A newcomer to Eno's solo recordings might expect an intellectually rigorous, forbidding body of work, but this is anything but the case. No amount of theorising, contextualising and pontificating on the composer's part alters the fact that almost all of his creations are vivid and impressionistic, and some are even romantic.
10 BRIAN ENO Here Come The Warm Jets
Compared with prog rock synth krakens of 1973, Eno's playing was outrageously inept. But no matter, his debut album was hallmarked by refreshing, primitive glam pop with some avant-garde garnishing, and featured members of Roxy Music and guitarist Chris Spedding. Keen to avoid cliché, he realigned generic rock lyrics into a sort of droll absurdism, delivered in camp, whining tones. Oh you headless chicken/Can your poor teeth take so much kicking? he asks on Dead Finks Don't Talk. All silly, but the songs win through by their irresistible energy.
9 BRIAN ENO Neroli
Longer. Slower. Sparser. Freed from the length restrictions of the vinyl album, Eno first stretched out into the time allowed by the CD format in 1987 with the hour-long Thursday Afternoon. From 1992, the equally lengthy Neroli, subtitled Thinking Music Part IV, goes even further into musical space. It consists of two sequences of long, hanging notes which almost imperceptibly shift apart from each other - rather like the piano works of composer Morton Feldman. The effect is so warm and womb-like, it's easy to forget it's on. Neroli has been the precursor to many an afternoon nap.

GIVEN DATA:
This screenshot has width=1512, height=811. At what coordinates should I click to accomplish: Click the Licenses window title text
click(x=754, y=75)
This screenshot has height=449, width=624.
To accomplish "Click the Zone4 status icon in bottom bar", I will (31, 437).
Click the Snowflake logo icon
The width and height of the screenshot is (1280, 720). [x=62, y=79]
--
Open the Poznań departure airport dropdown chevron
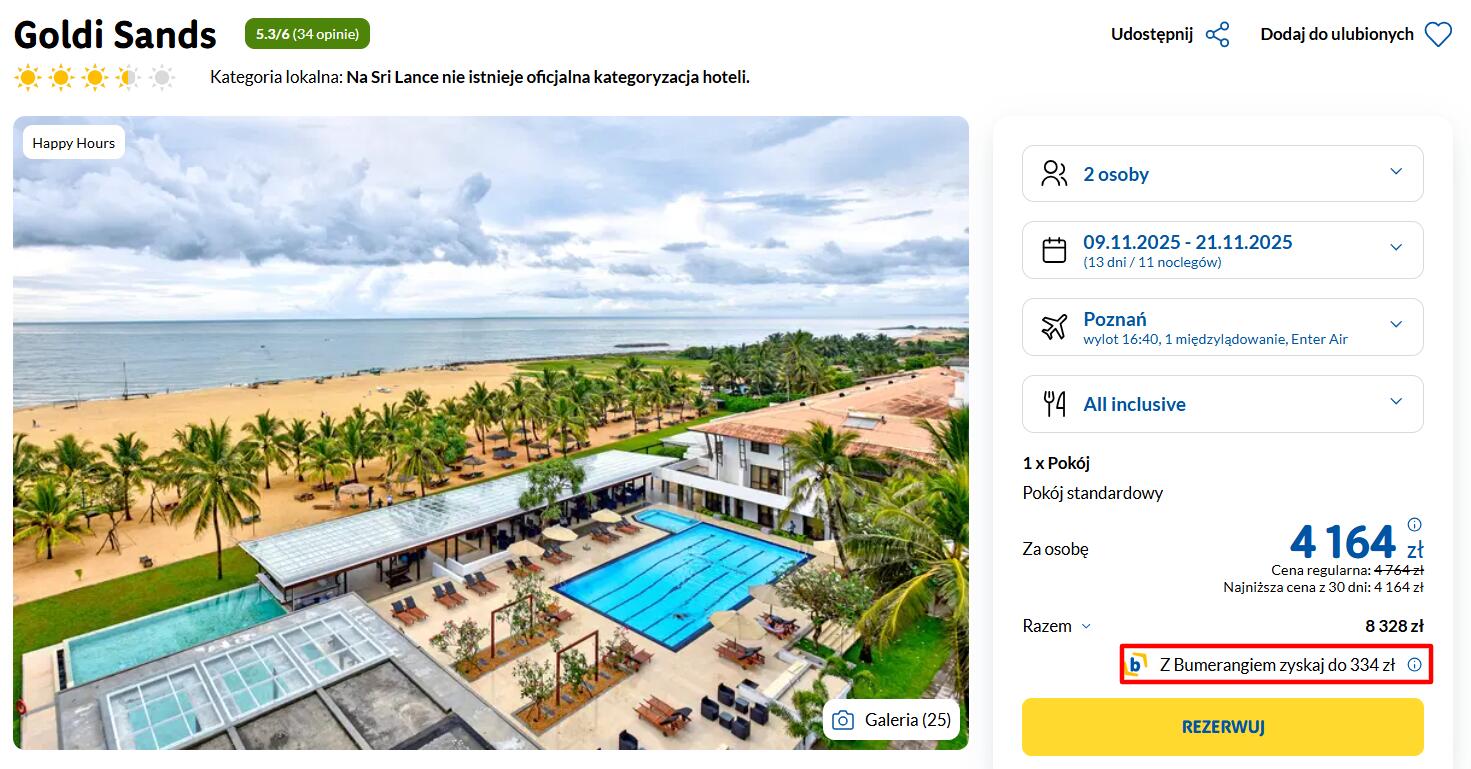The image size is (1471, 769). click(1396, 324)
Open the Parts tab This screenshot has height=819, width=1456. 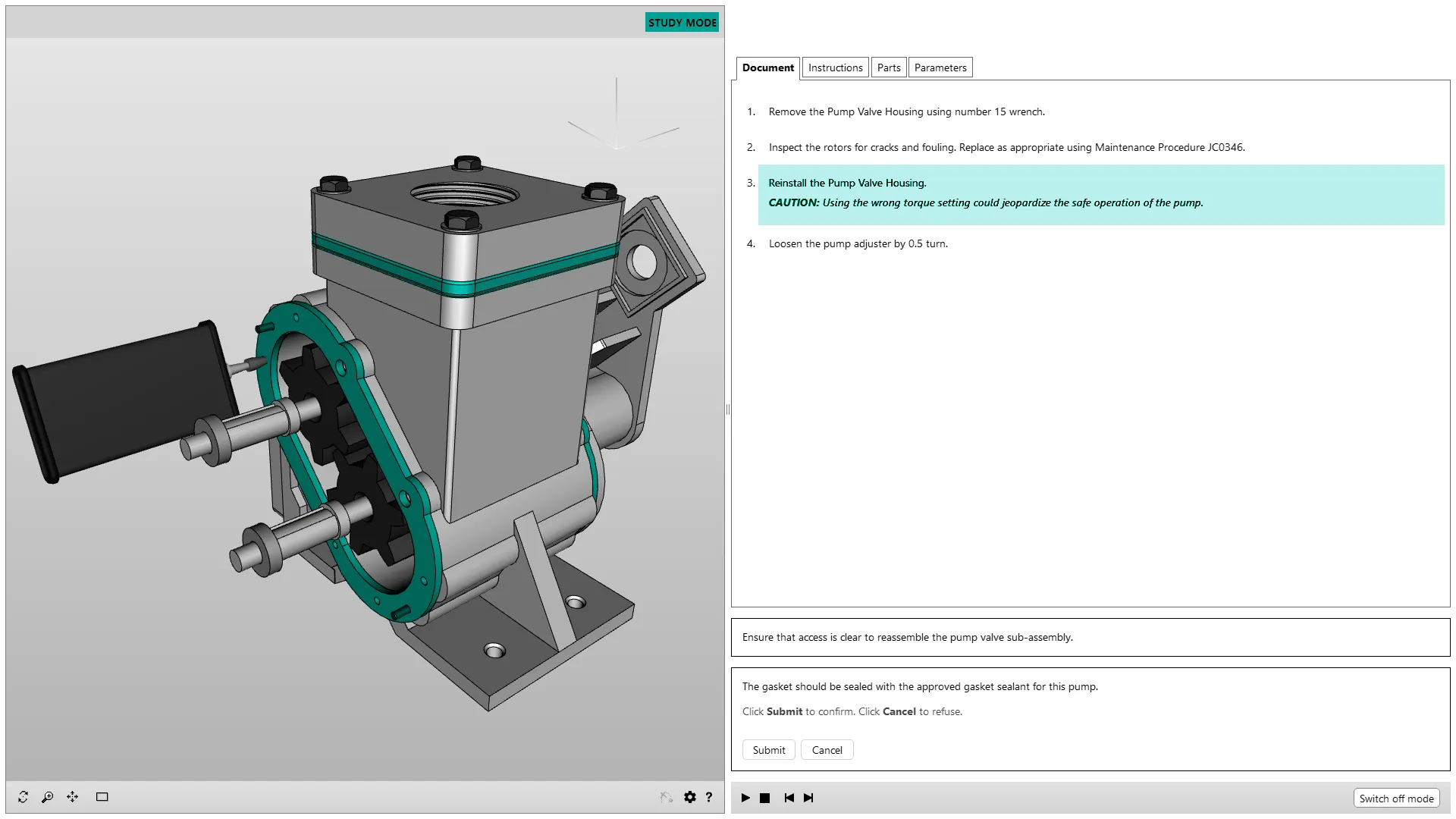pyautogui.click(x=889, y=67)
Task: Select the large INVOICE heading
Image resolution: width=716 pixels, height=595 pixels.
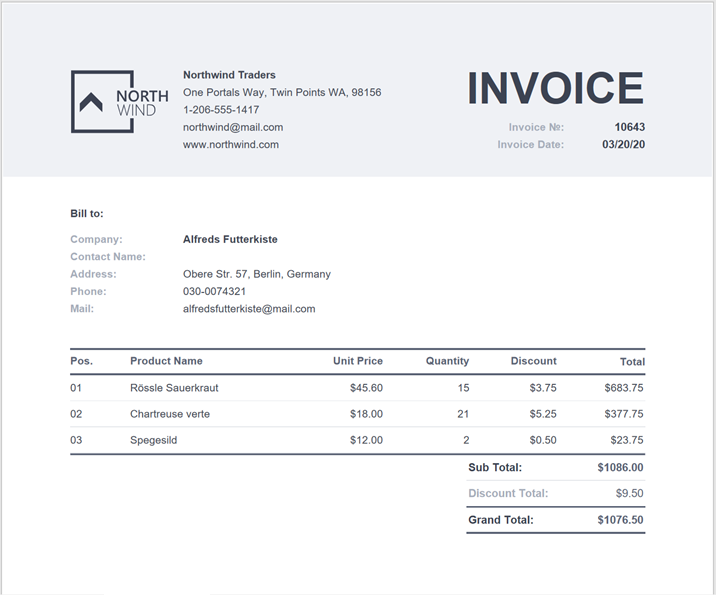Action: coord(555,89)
...
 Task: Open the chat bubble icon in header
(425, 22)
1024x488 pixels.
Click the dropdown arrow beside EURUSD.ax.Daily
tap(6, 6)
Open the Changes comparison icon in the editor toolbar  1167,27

PROMPT A: List every album title named in the text on Brian Eno's solo recordings.
PROMPT B: Carry on with the text on Brian Eno's solo recordings, picking up after its last sentence.
The data can be left aside.

ANSWER A:
Here Come The Warm Jets
Neroli
Thursday Afternoon

ANSWER B:
8 BRIAN ENO Nerve Net
Juju Space Jazz, the title of one of the tracks here, is actually quite an apt description of this album. An oddity in the Eno canon, it's one of his loudest records, full of gaudy horn sections, spiralling synths, treated vocals and some evil drum grooves. Originally conceived as My Squelchy Life, delays in that album's release frustrated Eno to the extent that he replaced a number of the tracks. One journalist who had got the wrong idea, bemoaned that it wasn't the Eno Acid House album he was expecting. But many were producing that, and only Eno was producing this.
7 ENO / CALE Wrong Way Up
Eno had worked with John Cale on and off since appearing on his 1974 album, Fear. But what has leaked out in interviews over the years is that during the sessions for Wrong Way Up they simply didn't get on. Not that you would think so from this bright electronic pop music, which finds both at their most melodic. Cale persuaded Eno to sing with more strength and he gives his best vocal performance on tracks like Spinning Away, and harmonises beautifully with Cale on One Word. Enjoy the fruits of this creative liaison because the odds on it happening again are long indeed.
6 BRIAN ENO On Land
What do you get avant-jazz band Material to play when they guest on your record? In the case of the opening track Lizard Point, so little they sound atomised. On Land was conceived as a set of tableaux to evoke specific places. But rather than being approximations of sunny, Arcadian landscapes, these sonic environments have a bleak beauty and, in the case of The Lost Day, carry a sense of elemental foreboding. Eno uses found and natural sounds as well as keyboards, also inviting along trumpeter Jon Hassell and guitarist Daniel Lanois.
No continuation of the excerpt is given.